Regenerative Medicine

Healthcare professional with petri dish.

The regenerative medicine team in the Todd and Karen Wanek Family Program for HLHS at Mayo Clinic focuses on creating patient-specific stem cell-based interventions for HLHS.

Today's standard treatment for HLHS entails a three-stage surgery that enables the right side of the patient's heart to pump blood to the entire body.

While the current treatment is effective, it does not eliminate the risk that the patient will eventually need a heart transplant. Because the right side of the heart is not meant to support the entire body, the strain on the heart can lead to declines in its pumping ability over time, making a transplant necessary.

Regenerative medicine may help scientists restore the right side of the heart's pumping ability when it begins to decline, or may even help prevent the decline altogether, eliminating the need for a heart transplant. Using different types of stem cells from various sources — including cells from the patient's own body — regenerative medicine may be able to replace or regenerate defective heart tissue, leaving new, healthy tissue in its place.

Long-term objective

Regenerative medicine researchers in the program aim to discover the safest and most effective regenerative therapies for HLHS and make them clinically available.

Investigative strategy

The Todd and Karen Wanek Family Program for HLHS' regenerative medicine team works to determine from where and from whom therapeutic stem cells can originate and when best to deliver the cells to patients. The team's research strategies include:

  • Tissue and biomarker profiling. Researchers collect surgically discarded tissue from children with HLHS and skin biopsies from their unaffected parents. The researchers use the samples to create reprogrammed, pluripotent cell lines capable of differentiating into patient-specific cardiac tissue. The team then searches at the molecular level for differences between bioengineered cardiac tissue from children with HLHS and similar tissue from their unaffected parents.
  • Development of a preclinical model. Before promising stem cell-based regenerative therapies for HLHS can be offered in clinical trials, researchers must evaluate efficacy in preclinical models.

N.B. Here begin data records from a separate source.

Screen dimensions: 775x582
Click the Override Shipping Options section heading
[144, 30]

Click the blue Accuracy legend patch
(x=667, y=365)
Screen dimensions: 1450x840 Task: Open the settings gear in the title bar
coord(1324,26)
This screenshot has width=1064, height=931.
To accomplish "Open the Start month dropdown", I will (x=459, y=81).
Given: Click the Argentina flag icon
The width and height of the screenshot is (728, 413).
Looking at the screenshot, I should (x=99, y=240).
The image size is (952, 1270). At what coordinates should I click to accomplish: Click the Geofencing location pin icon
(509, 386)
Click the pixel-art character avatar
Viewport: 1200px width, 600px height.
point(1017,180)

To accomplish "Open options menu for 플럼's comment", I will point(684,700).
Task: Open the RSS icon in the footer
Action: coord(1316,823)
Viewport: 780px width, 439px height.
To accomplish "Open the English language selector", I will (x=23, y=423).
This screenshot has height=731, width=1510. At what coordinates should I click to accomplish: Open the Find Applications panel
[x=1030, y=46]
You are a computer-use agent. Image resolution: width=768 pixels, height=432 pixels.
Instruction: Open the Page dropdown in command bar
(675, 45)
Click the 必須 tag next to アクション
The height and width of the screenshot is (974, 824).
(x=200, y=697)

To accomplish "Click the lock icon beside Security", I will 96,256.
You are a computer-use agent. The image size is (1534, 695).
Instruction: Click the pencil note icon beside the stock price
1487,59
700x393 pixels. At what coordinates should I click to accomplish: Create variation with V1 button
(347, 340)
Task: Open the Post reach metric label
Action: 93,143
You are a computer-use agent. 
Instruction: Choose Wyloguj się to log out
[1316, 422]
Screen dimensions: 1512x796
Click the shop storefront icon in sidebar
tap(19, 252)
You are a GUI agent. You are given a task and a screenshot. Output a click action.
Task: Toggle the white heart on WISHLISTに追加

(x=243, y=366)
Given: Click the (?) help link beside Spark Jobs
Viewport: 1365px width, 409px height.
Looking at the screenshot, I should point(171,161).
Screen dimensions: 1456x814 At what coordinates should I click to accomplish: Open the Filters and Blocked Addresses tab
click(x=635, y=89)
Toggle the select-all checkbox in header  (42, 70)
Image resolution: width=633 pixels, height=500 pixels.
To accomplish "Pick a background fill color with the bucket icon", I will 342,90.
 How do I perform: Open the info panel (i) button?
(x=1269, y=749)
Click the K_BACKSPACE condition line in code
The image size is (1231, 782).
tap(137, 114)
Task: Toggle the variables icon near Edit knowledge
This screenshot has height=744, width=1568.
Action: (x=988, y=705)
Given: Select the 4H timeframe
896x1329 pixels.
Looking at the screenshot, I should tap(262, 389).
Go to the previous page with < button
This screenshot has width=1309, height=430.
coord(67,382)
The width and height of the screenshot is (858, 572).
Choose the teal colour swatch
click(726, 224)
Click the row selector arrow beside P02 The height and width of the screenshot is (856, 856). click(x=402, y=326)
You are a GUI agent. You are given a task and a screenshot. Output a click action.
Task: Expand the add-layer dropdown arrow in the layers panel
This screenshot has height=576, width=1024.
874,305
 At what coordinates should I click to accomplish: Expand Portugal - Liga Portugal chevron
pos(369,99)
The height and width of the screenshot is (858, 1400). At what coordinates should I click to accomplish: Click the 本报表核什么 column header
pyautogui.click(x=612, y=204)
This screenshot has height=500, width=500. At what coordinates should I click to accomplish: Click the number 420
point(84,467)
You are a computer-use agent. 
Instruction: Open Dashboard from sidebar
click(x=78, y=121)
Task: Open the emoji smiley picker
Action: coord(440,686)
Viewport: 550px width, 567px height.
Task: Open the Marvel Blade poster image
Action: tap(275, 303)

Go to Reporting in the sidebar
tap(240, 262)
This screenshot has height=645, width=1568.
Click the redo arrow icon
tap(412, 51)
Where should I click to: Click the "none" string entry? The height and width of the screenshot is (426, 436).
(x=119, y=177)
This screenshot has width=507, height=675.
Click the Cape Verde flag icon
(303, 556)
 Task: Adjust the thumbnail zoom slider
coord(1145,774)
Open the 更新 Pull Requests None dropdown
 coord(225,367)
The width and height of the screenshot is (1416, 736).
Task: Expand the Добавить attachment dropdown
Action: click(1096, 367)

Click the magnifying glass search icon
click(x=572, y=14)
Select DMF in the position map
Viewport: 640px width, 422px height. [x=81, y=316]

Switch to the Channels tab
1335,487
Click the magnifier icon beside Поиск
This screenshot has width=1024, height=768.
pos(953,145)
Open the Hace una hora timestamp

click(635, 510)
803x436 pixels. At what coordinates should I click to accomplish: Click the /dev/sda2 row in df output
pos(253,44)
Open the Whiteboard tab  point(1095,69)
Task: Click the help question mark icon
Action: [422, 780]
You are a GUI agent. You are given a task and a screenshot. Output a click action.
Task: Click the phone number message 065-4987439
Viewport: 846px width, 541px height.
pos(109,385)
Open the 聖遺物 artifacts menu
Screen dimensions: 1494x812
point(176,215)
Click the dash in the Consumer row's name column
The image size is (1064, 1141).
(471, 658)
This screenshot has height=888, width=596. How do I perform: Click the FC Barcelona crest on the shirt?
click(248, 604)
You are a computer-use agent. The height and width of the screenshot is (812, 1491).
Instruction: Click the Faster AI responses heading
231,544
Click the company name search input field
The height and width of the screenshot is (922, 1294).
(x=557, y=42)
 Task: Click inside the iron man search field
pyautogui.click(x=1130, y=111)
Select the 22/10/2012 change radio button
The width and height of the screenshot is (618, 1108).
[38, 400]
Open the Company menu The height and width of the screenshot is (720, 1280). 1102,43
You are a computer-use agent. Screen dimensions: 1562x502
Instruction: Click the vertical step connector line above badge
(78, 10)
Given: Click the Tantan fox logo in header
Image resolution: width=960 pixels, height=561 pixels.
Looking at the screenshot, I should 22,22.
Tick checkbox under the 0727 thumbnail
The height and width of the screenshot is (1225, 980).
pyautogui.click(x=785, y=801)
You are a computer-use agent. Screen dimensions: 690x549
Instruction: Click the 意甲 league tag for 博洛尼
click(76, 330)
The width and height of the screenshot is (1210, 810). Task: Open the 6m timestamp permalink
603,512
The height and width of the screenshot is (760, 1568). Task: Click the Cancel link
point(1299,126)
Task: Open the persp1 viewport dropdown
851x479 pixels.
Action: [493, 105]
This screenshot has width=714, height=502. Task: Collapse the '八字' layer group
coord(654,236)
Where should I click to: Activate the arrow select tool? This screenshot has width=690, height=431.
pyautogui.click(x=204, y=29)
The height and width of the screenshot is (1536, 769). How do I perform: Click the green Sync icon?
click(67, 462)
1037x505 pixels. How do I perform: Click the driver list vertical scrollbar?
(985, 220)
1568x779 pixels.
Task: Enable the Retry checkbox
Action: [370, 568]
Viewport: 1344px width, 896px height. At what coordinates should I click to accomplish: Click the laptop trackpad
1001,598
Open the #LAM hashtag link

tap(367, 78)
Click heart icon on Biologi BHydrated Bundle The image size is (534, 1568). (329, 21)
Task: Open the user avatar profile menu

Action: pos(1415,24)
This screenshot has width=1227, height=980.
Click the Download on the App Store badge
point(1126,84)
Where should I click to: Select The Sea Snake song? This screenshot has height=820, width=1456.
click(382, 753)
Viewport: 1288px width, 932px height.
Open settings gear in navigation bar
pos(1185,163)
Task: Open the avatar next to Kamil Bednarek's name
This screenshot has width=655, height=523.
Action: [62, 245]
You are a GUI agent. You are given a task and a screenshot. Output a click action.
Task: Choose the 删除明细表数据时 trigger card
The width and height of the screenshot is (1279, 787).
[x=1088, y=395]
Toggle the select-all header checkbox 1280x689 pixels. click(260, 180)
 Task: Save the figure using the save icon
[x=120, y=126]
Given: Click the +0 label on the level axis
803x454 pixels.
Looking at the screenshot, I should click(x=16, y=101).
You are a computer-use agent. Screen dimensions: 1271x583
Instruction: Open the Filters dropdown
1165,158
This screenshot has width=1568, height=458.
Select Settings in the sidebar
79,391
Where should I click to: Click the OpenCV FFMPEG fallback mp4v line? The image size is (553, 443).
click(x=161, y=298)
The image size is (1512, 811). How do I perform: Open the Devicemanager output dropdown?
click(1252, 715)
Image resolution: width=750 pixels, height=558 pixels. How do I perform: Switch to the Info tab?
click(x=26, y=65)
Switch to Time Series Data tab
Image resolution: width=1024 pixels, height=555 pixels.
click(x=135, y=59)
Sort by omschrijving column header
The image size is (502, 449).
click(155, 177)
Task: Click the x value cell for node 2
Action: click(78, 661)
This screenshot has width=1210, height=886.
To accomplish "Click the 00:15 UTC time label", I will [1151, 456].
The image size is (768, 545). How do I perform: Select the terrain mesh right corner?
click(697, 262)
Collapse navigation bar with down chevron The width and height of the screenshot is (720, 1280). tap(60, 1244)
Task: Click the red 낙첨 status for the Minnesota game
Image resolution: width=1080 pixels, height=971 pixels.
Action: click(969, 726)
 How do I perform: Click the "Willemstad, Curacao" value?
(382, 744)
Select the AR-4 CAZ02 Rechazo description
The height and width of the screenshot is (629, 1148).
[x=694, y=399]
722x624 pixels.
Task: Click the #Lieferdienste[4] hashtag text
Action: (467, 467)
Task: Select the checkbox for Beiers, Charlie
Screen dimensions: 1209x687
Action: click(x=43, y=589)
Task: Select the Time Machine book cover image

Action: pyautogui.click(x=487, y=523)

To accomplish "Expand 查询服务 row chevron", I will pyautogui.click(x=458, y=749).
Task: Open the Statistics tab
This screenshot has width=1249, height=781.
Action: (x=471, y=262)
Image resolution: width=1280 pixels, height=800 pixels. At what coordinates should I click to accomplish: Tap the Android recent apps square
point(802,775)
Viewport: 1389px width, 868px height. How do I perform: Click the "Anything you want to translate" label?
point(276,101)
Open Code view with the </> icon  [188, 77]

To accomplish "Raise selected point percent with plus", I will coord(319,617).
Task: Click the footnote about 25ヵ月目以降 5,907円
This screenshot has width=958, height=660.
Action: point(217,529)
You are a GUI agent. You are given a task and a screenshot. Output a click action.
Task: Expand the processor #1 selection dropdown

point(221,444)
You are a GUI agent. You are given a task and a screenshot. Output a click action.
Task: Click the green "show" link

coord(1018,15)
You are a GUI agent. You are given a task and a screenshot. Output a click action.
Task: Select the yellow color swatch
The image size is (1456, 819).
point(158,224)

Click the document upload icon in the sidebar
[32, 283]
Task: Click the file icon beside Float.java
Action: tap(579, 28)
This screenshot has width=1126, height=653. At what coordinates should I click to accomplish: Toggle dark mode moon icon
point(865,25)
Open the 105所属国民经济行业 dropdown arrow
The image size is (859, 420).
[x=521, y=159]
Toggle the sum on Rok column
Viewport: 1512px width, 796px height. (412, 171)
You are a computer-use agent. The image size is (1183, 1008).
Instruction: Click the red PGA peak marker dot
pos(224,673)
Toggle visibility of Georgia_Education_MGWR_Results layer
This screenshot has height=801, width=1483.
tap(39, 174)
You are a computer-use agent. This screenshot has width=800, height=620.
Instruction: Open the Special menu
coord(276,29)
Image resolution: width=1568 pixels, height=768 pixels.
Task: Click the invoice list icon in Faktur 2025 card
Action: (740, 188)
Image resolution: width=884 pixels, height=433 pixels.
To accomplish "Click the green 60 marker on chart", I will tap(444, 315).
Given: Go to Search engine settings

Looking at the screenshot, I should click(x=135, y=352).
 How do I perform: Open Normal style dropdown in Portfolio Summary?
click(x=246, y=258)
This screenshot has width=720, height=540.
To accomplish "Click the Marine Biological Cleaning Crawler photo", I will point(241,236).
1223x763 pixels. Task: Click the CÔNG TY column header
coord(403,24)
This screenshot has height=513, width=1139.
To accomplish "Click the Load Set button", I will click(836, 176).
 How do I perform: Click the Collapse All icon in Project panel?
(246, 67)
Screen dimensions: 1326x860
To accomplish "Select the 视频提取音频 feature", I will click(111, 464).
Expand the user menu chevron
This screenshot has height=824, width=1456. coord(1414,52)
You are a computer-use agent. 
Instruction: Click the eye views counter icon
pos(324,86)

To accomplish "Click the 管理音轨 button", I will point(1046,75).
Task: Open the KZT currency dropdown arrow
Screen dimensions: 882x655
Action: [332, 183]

    Program investigators are working to create a preclinical model of HLHS in which the right ventricle is overworked — just like in people with HLHS — to assess the effectiveness of emerging regenerative methodologies in repairing damaged cardiac tissue.

  • Umbilical cord blood. Program researchers are studying whether people with HLHS could benefit from direct myocardial injection of stem cells from umbilical cord blood during HLHS-related surgical procedures.